Lines from the one containing "The height and width of the screenshot is (630, 1050)." to the end of the entries below must be reproduced exactly, with both end lines kept and no other line added.

>>>

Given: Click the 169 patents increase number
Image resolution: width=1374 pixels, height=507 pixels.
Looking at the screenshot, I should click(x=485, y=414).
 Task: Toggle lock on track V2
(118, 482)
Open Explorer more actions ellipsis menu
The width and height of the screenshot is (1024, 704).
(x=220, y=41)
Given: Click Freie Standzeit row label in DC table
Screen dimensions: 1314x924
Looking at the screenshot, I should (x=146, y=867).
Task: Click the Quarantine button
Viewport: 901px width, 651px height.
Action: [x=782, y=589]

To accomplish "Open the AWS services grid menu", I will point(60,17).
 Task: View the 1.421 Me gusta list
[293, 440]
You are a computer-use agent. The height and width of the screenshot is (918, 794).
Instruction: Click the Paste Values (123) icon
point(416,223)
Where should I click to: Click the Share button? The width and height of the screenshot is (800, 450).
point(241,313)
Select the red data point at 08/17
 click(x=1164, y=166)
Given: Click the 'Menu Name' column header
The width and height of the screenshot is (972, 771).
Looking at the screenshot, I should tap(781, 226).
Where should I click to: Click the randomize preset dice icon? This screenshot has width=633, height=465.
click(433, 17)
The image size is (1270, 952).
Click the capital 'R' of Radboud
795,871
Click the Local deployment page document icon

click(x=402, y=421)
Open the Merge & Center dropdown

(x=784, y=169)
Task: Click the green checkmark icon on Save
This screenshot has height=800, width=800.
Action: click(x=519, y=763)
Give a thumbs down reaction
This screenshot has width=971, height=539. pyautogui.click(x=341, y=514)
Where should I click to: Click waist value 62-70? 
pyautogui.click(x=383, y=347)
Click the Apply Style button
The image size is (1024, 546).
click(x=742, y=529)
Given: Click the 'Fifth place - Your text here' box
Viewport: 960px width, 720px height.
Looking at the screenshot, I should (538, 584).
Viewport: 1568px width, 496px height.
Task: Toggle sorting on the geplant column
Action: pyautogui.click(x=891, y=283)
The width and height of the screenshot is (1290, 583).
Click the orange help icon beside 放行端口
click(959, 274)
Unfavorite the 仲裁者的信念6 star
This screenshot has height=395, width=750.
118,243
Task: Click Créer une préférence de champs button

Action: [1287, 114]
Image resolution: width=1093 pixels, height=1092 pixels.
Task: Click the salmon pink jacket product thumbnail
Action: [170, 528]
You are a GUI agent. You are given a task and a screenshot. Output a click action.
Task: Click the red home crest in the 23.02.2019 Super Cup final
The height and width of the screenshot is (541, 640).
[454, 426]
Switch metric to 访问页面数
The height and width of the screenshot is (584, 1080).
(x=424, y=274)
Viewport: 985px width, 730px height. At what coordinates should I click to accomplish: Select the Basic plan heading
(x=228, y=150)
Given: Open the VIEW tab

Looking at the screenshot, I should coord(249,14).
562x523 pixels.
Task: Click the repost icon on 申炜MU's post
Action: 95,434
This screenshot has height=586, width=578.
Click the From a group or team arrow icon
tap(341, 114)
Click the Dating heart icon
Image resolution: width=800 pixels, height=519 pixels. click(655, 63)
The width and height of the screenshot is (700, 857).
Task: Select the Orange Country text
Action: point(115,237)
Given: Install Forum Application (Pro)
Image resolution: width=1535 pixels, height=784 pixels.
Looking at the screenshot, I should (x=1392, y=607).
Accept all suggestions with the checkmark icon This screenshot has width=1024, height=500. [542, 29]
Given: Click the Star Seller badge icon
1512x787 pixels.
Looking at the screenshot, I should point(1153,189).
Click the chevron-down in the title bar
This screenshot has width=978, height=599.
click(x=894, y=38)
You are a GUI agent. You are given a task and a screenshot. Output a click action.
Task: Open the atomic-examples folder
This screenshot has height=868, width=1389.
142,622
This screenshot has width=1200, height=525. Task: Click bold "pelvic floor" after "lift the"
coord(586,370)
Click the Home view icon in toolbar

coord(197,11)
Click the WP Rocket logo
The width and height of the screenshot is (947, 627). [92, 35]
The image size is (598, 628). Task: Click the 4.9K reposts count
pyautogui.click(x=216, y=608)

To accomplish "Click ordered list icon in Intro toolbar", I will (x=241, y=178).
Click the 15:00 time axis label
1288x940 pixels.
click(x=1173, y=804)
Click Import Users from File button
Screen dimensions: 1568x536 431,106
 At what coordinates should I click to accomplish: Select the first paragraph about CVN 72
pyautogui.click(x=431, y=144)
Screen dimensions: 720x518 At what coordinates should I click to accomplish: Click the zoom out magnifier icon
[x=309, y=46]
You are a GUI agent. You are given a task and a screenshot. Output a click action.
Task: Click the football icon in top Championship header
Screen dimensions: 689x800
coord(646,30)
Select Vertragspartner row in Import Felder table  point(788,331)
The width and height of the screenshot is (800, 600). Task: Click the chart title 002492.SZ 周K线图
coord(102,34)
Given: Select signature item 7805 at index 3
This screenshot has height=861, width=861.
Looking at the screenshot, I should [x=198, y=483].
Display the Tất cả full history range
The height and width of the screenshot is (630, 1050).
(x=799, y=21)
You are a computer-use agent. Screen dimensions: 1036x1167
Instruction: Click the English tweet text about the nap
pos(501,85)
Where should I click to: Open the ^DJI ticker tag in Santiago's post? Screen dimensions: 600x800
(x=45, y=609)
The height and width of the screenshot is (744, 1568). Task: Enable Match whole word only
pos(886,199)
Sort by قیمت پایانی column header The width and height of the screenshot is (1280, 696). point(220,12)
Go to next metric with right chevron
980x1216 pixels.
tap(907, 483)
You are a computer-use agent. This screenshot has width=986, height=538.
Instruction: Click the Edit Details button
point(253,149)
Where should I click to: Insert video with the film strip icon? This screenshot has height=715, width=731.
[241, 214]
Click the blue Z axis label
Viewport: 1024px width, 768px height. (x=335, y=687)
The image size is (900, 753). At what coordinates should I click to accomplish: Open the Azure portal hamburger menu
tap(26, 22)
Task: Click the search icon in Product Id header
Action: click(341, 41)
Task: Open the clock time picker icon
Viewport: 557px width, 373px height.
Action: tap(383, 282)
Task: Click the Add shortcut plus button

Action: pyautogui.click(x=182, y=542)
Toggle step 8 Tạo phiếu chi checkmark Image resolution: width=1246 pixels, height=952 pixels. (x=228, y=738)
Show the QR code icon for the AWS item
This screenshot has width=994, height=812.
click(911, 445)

<<<

Exercise answer:
The height and width of the screenshot is (630, 1050).
(x=799, y=21)
You are a computer-use agent. Screen dimensions: 1036x1167
Instruction: Click the English tweet text about the nap
pos(501,85)
Where should I click to: Open the ^DJI ticker tag in Santiago's post? Screen dimensions: 600x800
(x=45, y=609)
The height and width of the screenshot is (744, 1568). Task: Enable Match whole word only
pos(886,199)
Sort by قیمت پایانی column header The width and height of the screenshot is (1280, 696). point(220,12)
Go to next metric with right chevron
980x1216 pixels.
tap(907, 483)
You are a computer-use agent. This screenshot has width=986, height=538.
Instruction: Click the Edit Details button
point(253,149)
Where should I click to: Insert video with the film strip icon? This screenshot has height=715, width=731.
[241, 214]
Click the blue Z axis label
Viewport: 1024px width, 768px height. (x=335, y=687)
The image size is (900, 753). At what coordinates should I click to accomplish: Open the Azure portal hamburger menu
tap(26, 22)
Task: Click the search icon in Product Id header
Action: click(341, 41)
Task: Open the clock time picker icon
Viewport: 557px width, 373px height.
Action: tap(383, 282)
Task: Click the Add shortcut plus button

Action: pyautogui.click(x=182, y=542)
Toggle step 8 Tạo phiếu chi checkmark Image resolution: width=1246 pixels, height=952 pixels. (x=228, y=738)
Show the QR code icon for the AWS item
This screenshot has width=994, height=812.
click(911, 445)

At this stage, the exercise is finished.